## START SOURCE DOCUMENT

On April 11, 2013, Paul SzoldraVivian Giang and Aimee Groth write in Business Insider:

Facebook founder and CEO Mark Zuckerberg jumped into the center of the immigration debate Thursday with the launch of a new lobbying group aimed at fixing the country’s “strange immigration policy.”

“We have a strange immigration policy for a nation of immigrants,” Zuckerberg wrote in a Washington Post op-ed announcing his new group, FWD.us. “And it’s a policy unfit for today’s world.”

FWD.us has offices in Silicon Valley and Washington, D.C., and is lead by entrepreneurial and technology stars, along with political operatives from both left and right. More than 30 high-profile names in Silicon Valley are backing the initiative, including LinkedIn co-founder Reid Hoffman, Marissa Mayer of Yahoo!, and Eric Schmidt of Google.

The group will call on lawmakers to adopt a new approach to the immigration issue for the “knowledge economy,” asking them to offer talented immigrants a path to citizenship, specifically by streamlining the H-1B visa process. Zuckerberg also calls for a greater focus in science, technology, engineering, and math — an area in which the U.S. has fallen further behind.

This is a problem of a lack of high-tech education opportunities in the United States or an affordable opportunity to master high-tech engineering, scientific and other disciplines necessary to technological innovation and invention––the driving force of societal development.

America should be focused on providing such opportunities to Americans, not foreigners. If America is to create leading-edge leadership in the exponential shift in the technologies of production, then it will need to bolster the level of quality education and affordable opportunity for Americans to be educated in high-tech fields.

As technological progress continues at a rapid pace, the requirement will be for our nation to produce team of people and machines to create the technologies of the future. This will require high levels of education and a significant, but relatively small, educated workforce.

In the final analysis, education is not the solution, though it is critical for our future societal development. But except for a relative few, the majority of the population, no matter how well educated, will not be able to find a job that pays sufficient wages or salaries to support a family or to prevent a lifestyle which is gradually being crippled by near poverty or poverty earnings.

While America needs and will continue to need educated and skilled workers who can make and fix software and machines, still private sector job creation in numbers that match the pool of people willing and able to work will continue to be eroded by physical productive capital’s ever increasing role. As for jobs, they will be limited to the highly-skilled and technical variety, which is far too limited to solve the reality that by the year 2020, more than 50 percent of the jobs available will be minimum wage jobs!

## END SOURCE DOCUMENT

CHALLENGES.
a - According to the FWD.us piece, where does the group have offices?
b - From the FWD.us piece, write out the passage starting with "FWD.us has offices in Silicon" and going on through "has fallen further behind.", substituting "legislators" for "lawmakers".
The material that follows is separate from the FWD.us piece.

## START GIVEN RECORDS

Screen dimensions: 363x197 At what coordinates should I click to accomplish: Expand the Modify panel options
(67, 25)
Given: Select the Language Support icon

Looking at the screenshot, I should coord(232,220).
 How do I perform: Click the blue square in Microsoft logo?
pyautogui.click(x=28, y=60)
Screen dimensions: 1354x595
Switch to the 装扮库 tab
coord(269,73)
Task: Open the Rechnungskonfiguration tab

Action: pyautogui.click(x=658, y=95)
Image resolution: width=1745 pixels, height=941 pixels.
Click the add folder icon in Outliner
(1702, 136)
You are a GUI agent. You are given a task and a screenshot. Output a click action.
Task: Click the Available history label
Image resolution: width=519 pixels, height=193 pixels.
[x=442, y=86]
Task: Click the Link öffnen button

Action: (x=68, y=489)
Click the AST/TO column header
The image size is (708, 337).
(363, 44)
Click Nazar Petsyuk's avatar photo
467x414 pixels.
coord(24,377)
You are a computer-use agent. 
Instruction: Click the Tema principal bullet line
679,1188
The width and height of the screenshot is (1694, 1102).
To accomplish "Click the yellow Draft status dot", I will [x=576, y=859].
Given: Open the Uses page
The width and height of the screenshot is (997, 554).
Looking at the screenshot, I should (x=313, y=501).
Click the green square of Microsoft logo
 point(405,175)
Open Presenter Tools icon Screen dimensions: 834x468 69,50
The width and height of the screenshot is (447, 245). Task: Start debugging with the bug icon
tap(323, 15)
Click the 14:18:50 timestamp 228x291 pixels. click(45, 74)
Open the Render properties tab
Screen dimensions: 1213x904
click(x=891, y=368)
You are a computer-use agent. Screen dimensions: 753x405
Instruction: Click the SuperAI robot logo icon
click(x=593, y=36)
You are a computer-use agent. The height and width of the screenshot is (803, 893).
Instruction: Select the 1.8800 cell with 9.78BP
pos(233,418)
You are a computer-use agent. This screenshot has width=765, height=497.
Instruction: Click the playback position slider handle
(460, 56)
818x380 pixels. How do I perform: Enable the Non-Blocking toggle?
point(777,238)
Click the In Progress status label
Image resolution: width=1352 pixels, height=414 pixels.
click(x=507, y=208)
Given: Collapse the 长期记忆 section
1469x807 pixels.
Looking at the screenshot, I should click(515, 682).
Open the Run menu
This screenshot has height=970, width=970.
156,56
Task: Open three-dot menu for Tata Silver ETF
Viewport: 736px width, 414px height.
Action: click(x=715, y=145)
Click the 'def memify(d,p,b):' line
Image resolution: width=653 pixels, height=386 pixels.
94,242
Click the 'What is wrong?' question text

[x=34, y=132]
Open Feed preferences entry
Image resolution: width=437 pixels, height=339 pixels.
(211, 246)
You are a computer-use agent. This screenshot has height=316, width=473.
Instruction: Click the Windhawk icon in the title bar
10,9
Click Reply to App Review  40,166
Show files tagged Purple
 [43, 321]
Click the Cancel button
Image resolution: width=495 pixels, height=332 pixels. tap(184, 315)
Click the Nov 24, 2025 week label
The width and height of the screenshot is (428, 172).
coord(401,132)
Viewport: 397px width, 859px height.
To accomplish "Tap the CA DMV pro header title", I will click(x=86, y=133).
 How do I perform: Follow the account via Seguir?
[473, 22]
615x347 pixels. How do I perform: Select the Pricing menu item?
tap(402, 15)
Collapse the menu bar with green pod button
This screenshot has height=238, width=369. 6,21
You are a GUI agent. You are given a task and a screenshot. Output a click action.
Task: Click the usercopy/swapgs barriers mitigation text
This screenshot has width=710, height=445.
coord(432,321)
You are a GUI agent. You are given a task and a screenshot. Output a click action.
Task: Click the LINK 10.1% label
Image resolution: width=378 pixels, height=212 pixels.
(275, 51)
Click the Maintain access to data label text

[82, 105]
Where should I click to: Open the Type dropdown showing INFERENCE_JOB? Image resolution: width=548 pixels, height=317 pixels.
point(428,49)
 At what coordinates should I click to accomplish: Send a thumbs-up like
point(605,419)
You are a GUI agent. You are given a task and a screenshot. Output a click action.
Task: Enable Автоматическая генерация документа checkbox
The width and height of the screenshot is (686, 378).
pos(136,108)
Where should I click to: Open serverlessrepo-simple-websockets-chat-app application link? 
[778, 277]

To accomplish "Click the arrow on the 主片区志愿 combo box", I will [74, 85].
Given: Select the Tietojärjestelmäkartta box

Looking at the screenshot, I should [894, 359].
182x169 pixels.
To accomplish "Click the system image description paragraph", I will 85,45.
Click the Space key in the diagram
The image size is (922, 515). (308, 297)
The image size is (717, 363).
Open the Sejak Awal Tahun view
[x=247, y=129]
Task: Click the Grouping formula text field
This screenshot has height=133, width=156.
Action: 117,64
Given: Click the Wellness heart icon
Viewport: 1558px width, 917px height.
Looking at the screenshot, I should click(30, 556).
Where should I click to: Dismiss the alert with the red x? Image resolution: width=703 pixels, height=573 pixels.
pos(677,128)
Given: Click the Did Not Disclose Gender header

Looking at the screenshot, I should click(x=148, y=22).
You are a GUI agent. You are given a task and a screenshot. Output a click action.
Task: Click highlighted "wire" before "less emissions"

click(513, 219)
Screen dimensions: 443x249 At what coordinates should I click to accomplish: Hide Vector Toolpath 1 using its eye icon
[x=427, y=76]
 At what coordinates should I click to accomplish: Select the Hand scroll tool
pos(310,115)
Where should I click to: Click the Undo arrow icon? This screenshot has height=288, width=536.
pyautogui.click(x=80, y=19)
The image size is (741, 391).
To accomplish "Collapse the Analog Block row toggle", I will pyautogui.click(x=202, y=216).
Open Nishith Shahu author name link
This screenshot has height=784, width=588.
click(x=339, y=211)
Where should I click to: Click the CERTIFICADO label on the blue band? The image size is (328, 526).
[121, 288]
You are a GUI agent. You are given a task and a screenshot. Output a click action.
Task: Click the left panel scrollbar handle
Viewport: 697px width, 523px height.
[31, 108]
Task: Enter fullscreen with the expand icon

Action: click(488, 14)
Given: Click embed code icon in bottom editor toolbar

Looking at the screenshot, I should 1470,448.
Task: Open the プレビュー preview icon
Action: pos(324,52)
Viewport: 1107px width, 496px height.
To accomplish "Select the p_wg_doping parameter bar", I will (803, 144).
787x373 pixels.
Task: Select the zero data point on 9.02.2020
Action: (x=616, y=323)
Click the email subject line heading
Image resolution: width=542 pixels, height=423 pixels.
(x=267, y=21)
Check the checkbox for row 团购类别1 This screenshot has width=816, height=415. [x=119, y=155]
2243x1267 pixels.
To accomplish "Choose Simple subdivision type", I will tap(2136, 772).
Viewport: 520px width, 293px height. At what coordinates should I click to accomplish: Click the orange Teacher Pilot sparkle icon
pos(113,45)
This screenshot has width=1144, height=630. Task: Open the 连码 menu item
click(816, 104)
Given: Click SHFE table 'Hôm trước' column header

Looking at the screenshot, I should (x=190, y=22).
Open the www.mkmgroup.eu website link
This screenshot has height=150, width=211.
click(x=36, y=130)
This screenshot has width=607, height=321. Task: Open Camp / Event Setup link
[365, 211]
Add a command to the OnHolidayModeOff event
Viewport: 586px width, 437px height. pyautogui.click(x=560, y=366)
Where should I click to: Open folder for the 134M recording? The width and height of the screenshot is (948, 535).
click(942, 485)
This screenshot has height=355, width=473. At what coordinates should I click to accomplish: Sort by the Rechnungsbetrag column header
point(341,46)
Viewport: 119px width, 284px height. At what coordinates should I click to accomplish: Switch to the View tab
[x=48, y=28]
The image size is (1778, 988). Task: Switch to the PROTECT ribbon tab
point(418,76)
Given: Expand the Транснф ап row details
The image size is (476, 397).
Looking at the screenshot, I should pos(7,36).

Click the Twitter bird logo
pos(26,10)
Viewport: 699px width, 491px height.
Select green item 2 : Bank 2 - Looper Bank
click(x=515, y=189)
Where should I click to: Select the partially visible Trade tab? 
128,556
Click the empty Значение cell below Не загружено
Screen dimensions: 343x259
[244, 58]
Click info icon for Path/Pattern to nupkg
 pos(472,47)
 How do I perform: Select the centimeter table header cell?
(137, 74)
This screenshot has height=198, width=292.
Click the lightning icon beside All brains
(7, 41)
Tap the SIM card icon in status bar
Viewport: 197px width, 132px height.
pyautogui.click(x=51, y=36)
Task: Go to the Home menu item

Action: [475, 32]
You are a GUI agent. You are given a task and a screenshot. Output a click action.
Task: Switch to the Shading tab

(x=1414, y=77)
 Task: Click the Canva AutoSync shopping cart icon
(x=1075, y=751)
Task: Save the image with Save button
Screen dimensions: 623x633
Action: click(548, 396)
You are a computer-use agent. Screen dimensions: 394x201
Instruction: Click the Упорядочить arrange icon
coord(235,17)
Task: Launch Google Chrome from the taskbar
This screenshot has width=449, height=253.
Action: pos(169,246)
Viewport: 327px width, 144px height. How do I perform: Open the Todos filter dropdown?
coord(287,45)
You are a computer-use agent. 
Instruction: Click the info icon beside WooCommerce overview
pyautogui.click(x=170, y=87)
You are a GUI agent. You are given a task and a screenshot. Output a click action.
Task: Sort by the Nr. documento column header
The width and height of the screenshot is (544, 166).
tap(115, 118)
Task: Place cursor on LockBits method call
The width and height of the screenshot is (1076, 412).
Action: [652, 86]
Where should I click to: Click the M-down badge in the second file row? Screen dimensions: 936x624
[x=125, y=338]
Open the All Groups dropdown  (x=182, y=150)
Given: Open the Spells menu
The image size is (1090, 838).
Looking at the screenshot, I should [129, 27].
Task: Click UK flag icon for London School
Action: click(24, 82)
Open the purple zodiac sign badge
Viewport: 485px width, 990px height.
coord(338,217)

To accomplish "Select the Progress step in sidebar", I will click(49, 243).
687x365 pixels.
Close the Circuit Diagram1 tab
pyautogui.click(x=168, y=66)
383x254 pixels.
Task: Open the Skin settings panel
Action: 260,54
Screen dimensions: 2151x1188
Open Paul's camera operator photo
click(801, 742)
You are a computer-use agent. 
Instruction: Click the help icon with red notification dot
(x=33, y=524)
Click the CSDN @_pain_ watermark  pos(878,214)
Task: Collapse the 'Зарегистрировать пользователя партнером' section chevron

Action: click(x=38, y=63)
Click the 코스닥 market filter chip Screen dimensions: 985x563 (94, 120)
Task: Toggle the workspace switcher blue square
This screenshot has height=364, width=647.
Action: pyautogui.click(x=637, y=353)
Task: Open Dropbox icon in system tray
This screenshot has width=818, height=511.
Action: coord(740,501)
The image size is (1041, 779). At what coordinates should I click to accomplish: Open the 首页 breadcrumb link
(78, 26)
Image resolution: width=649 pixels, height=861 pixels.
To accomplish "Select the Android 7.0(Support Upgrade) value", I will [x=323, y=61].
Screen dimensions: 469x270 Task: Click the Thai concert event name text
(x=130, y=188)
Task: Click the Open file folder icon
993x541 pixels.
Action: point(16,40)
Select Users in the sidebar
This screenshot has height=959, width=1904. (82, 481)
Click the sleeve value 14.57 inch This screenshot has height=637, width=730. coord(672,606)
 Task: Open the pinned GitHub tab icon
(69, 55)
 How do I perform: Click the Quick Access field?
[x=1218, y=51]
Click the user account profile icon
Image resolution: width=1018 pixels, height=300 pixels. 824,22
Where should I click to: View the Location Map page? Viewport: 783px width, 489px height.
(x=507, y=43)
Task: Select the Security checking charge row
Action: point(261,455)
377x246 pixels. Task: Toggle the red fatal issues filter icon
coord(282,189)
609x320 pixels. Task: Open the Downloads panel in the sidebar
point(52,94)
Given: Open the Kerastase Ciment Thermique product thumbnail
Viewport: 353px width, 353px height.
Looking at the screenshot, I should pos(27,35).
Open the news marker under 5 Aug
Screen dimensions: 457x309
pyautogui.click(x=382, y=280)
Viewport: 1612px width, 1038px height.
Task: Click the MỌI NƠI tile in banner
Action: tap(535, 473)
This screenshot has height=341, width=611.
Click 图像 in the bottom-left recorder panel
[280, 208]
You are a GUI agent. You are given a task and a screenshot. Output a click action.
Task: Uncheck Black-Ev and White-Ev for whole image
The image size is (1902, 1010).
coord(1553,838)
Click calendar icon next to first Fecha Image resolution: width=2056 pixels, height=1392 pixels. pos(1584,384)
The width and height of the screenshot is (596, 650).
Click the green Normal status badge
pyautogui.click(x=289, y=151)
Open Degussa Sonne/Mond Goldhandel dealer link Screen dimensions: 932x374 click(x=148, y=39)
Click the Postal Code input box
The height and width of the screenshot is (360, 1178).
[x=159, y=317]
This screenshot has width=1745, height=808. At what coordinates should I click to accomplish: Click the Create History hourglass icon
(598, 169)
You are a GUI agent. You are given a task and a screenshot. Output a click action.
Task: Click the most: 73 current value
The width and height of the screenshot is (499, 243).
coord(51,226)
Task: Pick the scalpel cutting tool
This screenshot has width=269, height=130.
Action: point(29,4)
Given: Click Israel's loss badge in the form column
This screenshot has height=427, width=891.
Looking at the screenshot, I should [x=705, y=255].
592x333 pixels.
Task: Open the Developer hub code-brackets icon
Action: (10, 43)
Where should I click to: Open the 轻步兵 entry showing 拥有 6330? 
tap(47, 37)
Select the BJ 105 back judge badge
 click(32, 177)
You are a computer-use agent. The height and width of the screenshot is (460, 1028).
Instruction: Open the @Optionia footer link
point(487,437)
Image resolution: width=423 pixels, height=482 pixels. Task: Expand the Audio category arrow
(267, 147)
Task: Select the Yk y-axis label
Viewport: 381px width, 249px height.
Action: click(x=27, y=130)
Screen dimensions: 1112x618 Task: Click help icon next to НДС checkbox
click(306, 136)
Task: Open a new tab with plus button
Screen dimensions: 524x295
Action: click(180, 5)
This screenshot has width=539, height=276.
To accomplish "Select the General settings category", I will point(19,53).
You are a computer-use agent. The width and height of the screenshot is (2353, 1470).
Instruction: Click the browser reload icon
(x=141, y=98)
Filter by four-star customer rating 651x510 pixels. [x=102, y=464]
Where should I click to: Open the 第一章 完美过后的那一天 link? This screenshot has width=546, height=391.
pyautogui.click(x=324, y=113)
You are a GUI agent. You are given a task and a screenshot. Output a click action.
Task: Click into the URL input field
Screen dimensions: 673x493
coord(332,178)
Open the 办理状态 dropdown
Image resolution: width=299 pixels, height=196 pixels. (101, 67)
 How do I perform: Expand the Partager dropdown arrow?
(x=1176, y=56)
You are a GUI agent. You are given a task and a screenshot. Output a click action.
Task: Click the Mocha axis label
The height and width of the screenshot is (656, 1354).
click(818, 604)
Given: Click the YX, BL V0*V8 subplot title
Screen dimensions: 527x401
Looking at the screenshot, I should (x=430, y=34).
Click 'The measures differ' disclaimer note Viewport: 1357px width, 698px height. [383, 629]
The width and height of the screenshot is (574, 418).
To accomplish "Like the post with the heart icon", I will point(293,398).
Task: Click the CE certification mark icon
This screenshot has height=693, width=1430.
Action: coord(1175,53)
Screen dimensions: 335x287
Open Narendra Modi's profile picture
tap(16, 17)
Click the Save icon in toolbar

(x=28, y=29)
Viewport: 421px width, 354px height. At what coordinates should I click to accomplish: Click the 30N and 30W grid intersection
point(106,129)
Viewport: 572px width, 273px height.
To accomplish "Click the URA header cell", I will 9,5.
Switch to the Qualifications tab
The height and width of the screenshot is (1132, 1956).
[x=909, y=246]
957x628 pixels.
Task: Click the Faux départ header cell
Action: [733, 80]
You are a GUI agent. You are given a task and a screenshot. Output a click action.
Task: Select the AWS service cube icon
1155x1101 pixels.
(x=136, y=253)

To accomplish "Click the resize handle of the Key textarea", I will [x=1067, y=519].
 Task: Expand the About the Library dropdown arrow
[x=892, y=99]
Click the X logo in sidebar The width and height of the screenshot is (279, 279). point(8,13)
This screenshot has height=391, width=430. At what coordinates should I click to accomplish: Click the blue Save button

## END GIVEN RECORDS

CORRECT ANSWERS.
a - In Silicon Valley and Washington, D.C.

b -
FWD.us has offices in Silicon Valley and Washington, D.C., and is lead by entrepreneurial and technology stars, along with political operatives from both left and right. More than 30 high-profile names in Silicon Valley are backing the initiative, including LinkedIn co-founder Reid Hoffman, Marissa Mayer of Yahoo!, and Eric Schmidt of Google.

The group will call on legislators to adopt a new approach to the immigration issue for the “knowledge economy,” asking them to offer talented immigrants a path to citizenship, specifically by streamlining the H-1B visa process. Zuckerberg also calls for a greater focus in science, technology, engineering, and math — an area in which the U.S. has fallen further behind.